The college plans to pilot an AI tool in some of those courses that will offer feedback to students as they meet virtually in small groups outside of class. The goal in creating these small groups, says Main, is to help students develop connections with each other. The AI tool, designed using Bloom’s taxonomy, will evaluate students’ comprehension of the material as well as their level of engagement, their communication skills, and their teamwork. Instructors will be able to review the AI feedback to see where students are struggling with course materials.
As AI tools become more easily available and easier to use — Canvas now embeds grading tools in its learning-management system, for example — it’s likely that a broader range of instructors will try them.
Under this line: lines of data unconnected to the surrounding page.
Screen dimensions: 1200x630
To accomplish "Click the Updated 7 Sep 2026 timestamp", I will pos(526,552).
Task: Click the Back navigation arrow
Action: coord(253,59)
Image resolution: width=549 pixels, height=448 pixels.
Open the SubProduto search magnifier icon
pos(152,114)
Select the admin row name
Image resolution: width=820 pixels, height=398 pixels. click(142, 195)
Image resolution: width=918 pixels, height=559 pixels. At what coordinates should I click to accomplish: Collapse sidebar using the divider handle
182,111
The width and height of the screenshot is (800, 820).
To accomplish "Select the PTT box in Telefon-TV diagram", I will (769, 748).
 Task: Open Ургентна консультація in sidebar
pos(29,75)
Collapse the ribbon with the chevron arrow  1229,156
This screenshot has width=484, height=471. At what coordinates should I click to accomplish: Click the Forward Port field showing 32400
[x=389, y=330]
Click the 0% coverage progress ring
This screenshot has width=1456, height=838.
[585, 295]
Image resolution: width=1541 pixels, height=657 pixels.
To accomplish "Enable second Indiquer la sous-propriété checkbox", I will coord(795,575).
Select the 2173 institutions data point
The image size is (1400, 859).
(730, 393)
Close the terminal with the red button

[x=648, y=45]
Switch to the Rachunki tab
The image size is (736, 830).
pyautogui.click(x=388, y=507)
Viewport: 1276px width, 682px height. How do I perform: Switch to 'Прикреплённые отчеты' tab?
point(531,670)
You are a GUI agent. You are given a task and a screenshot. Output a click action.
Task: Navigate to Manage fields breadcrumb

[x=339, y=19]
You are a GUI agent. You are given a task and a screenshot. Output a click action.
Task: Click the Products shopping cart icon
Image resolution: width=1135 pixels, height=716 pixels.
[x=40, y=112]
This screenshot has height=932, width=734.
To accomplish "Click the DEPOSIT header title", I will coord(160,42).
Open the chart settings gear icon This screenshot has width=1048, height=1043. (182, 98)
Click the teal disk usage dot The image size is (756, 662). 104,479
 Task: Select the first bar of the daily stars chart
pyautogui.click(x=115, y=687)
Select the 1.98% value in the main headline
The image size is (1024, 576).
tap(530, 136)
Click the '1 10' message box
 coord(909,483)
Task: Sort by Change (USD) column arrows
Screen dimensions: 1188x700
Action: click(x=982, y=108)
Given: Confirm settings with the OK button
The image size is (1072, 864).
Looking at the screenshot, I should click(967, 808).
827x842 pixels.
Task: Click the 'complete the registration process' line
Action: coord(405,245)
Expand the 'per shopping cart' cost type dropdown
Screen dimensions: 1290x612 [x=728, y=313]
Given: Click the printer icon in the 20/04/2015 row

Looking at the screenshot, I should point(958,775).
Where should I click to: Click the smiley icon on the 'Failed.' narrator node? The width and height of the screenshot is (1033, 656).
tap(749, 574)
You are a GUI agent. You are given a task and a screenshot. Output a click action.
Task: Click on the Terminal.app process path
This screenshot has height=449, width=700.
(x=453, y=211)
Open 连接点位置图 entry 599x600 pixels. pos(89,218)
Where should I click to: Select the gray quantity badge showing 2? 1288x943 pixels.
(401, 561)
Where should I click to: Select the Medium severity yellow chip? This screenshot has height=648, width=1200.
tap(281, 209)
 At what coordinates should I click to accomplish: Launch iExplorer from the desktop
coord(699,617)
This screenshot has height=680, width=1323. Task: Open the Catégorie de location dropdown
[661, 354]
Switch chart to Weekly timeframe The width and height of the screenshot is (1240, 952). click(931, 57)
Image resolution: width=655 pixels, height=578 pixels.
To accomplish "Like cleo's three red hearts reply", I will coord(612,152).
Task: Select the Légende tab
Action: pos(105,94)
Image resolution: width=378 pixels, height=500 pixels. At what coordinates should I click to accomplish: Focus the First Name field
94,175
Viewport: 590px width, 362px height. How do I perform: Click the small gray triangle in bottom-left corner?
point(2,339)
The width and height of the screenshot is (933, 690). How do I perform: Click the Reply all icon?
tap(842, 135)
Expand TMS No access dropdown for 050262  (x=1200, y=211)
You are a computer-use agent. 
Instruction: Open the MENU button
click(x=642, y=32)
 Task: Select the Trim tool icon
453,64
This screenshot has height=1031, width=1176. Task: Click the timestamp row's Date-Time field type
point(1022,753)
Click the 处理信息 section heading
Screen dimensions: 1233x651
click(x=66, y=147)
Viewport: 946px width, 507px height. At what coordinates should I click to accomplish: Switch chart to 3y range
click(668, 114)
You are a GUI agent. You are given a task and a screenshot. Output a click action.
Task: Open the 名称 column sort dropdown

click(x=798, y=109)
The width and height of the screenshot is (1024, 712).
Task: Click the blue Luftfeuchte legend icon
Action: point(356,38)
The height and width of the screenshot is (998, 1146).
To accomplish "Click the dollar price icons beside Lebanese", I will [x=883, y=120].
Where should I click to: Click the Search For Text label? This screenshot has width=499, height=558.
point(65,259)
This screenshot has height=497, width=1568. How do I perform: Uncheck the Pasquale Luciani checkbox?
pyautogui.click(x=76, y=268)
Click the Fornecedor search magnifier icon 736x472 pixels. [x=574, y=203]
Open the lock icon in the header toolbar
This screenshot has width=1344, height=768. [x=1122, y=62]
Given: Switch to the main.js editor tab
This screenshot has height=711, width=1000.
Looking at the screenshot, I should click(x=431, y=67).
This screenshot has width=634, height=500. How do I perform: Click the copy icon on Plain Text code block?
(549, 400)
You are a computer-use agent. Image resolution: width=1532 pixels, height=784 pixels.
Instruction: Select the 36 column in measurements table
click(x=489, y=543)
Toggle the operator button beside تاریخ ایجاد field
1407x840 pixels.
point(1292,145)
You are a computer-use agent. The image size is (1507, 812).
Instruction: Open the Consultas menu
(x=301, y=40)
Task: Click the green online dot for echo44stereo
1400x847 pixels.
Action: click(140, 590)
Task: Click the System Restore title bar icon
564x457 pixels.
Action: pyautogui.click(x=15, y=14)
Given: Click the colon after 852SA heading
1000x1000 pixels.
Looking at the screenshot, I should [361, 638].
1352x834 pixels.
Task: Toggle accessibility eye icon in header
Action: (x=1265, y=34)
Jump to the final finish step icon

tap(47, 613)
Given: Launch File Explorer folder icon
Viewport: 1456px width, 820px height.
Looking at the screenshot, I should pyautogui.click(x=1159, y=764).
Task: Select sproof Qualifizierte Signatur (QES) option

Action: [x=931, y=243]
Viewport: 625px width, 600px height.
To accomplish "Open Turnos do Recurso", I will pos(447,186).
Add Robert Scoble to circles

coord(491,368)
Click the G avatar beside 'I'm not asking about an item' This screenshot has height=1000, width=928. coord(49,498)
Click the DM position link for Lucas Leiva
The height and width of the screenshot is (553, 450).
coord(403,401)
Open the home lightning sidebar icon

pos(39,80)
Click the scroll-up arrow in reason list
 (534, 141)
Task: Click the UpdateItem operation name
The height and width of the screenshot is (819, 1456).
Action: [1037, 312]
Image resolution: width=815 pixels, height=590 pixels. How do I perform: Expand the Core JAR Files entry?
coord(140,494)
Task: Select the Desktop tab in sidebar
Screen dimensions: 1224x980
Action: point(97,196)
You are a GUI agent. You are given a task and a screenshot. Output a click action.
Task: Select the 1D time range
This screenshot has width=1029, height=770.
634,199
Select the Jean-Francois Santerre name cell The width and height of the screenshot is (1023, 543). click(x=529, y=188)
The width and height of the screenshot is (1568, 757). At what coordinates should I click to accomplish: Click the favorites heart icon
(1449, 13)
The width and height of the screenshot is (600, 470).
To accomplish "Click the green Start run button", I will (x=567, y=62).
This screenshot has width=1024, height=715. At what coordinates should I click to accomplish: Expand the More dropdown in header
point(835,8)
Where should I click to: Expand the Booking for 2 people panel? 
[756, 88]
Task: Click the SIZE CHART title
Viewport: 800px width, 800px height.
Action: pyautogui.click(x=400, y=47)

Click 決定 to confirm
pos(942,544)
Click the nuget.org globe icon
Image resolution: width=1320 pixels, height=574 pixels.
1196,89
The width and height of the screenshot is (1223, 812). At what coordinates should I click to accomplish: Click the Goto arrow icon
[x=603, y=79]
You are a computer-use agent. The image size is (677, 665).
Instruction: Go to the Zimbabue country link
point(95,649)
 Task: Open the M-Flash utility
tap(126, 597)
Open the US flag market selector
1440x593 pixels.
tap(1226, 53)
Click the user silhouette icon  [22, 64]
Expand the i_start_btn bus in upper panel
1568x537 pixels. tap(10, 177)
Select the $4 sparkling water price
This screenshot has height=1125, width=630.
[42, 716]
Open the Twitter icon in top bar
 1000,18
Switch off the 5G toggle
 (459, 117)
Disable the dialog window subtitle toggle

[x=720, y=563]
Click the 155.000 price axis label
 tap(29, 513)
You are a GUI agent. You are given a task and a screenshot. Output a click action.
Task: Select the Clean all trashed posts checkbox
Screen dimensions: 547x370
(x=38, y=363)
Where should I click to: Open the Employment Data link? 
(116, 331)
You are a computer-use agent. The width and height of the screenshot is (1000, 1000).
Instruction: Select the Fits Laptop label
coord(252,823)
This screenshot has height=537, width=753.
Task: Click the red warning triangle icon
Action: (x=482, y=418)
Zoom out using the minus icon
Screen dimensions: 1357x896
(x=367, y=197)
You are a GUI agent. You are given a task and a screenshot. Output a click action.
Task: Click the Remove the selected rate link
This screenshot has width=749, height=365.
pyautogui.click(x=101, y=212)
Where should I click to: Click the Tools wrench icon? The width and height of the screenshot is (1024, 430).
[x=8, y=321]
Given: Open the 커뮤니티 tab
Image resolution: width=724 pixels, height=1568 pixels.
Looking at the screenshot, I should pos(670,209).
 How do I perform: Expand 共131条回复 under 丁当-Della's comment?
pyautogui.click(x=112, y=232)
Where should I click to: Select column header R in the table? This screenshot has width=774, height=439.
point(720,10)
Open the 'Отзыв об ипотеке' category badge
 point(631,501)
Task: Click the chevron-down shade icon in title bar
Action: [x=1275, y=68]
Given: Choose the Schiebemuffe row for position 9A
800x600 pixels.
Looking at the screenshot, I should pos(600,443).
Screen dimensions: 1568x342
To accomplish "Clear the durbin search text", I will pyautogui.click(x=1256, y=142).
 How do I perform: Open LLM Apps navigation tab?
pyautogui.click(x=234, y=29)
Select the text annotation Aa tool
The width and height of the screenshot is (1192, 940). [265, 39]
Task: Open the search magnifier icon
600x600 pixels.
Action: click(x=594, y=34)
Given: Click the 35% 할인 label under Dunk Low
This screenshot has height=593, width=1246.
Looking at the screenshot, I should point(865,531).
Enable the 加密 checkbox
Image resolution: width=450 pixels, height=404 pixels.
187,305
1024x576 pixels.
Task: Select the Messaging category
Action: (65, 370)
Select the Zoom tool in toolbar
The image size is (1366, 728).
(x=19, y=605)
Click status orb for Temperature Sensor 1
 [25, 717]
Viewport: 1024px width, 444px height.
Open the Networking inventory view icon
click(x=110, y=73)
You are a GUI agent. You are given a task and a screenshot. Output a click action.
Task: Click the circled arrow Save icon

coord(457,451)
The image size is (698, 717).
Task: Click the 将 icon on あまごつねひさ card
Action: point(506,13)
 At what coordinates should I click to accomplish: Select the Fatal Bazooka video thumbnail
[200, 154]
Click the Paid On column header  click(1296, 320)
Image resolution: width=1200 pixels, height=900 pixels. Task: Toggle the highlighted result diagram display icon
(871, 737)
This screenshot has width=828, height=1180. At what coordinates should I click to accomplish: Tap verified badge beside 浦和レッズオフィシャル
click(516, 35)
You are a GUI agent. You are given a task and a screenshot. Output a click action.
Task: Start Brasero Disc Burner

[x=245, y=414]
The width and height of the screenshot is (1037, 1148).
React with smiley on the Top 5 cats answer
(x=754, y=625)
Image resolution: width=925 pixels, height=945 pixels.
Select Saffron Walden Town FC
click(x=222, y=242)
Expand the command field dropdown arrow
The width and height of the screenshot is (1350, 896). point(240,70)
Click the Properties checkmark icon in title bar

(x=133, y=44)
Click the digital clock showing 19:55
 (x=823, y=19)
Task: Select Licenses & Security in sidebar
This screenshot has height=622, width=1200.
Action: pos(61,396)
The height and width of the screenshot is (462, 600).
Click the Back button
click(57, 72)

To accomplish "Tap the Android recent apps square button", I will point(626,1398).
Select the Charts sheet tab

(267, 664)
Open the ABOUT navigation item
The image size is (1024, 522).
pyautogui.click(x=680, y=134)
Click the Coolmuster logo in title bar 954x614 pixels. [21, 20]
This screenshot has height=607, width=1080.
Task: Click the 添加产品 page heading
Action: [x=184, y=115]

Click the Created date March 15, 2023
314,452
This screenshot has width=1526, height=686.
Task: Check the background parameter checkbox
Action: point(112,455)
Teaching experts say it’s critical that professors talk openly with colleagues and seek guidance from administrators on appropriate use.
Gannon has argued for bringing the people most critical of AI to the table when setting policy. Those skeptical voices can help deepen understanding of the challenges inherent to the tech, he says, such as the idea that AI will reduce workloads when it can actually take a lot of work to ensure its accuracy. He hopes that people will pursue what he calls critical digital literacy: demystifying AI, and understanding its relationship to us and what it can and can’t do. “That’s where I have seen the conversation gain the most momentum,” he says.
As for Davis, the religion scholar, he’s now a more-seasoned instructor, teaching graduate students at Christian Theological Seminary, an institution where faculty members and students aren’t particularly interested in AI. But he continues to find the tools valuable when he designs his courses. He has asked AI to examine his course materials for anything missing, for example, after he has uploaded his syllabus, assignments, and learning goals. It can help him think of more interesting ways to design an assignment.
He sets clear boundaries. He will never ask a question to which he doesn’t generally know the answer. And he doesn’t use AI for grading.
“I feel like I’m just using it in the same way that I could make use of a really smart colleague who is basically available 24/7 to me,” he says. It’s a line — a fuzzy line at times, he admits. “But it’s where I’ve landed.”